HistoGPT was trained on 6,705 clinical cases, which is about the number of cases a pathologist in Germany must have seen to qualify for the dermatopathology examination42. However, this number is small by LLM standards, where models are typically trained on billions of image-text pairs from the Internet. This means that HistoGPT has probably not seen enough training signals to generate detailed reports for all scenarios. Thus, it performs worse on inflammatory diseases, which make up all minority classes, than on common classes like basal cell carcinoma, where even subtyping works in a zero-shot fashion.
Nevertheless, our work provides evidence that vision language models can be trained with significantly less data and still perform well.

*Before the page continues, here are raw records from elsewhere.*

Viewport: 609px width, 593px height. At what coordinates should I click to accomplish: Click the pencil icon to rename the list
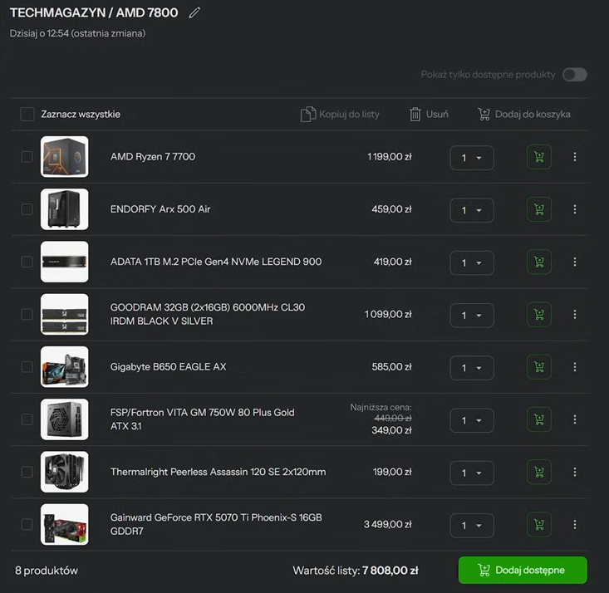pyautogui.click(x=194, y=13)
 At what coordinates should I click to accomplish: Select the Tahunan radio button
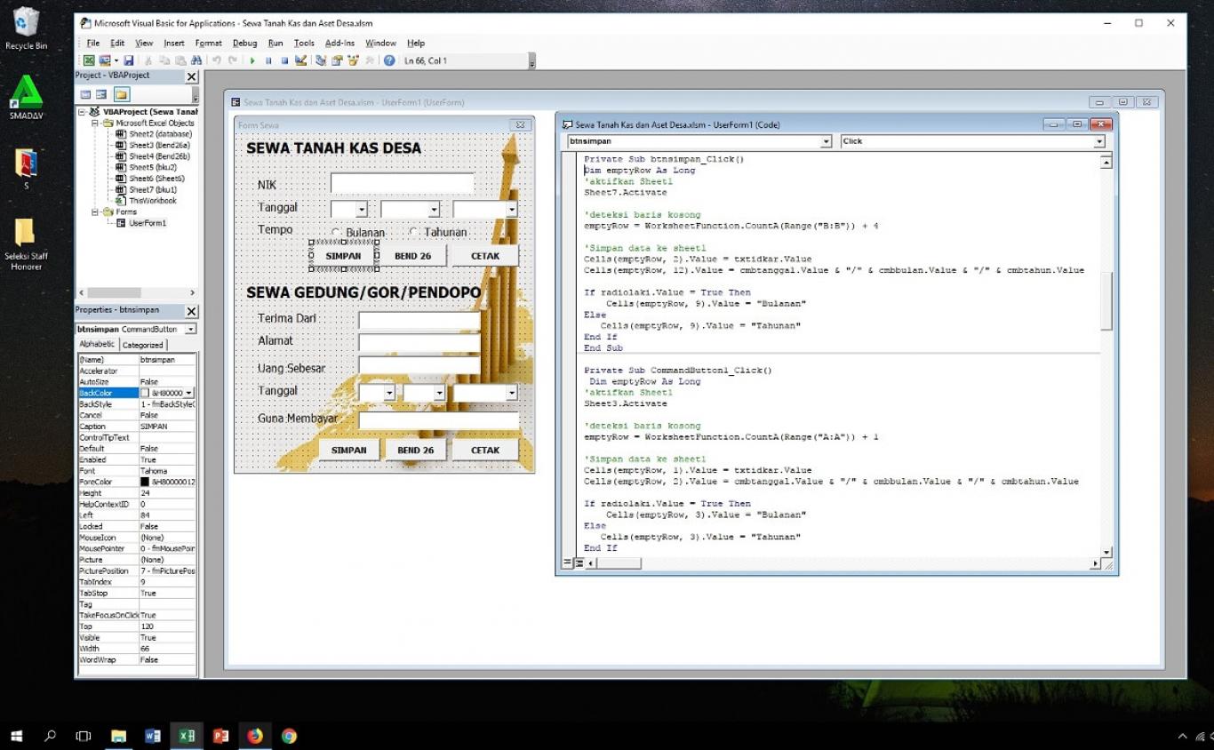pos(413,232)
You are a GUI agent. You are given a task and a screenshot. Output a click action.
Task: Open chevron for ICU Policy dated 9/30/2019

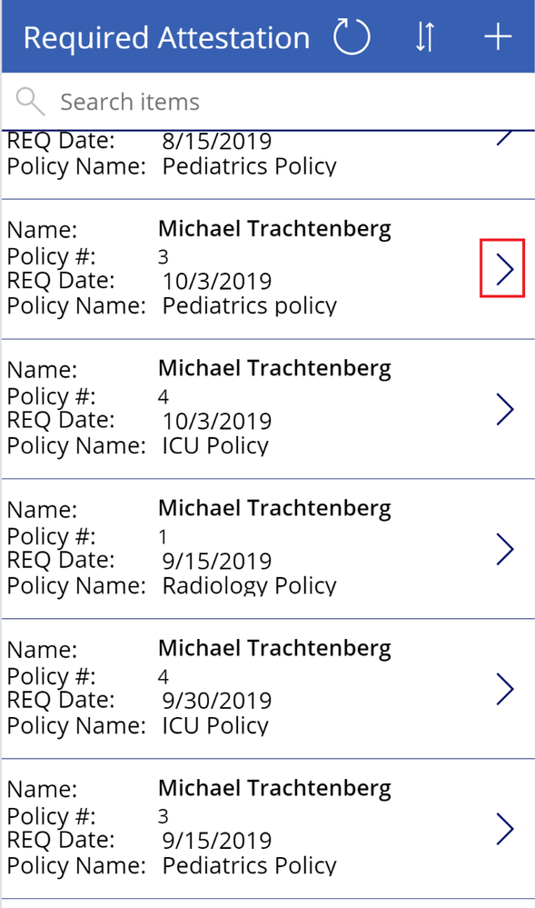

Although current neural networks can already predict tumor thickness or tumor subtypes with good accuracy, as has been shown in particular for basal cell carcinoma43–49, they require a large amount of high-quality, precisely annotated data for training and are not flexible enough to be used for tasks other than those for which they were trained. That is, these models are fully supervised and do not operate in a zero-shot fashion. Specifically for tumor thickness prediction, the above approaches are not end-to-end deep learning systems. Users must first train a segmentation model to segment the tumor region, and then use a hand-crafted mathematical algorithm to calculate tumor thickness43–49. HistoGPT does not require this multi-step approach because it has already learned to understand the concept of tumor thickness and more by looking at a sufficient number of image-text pairs.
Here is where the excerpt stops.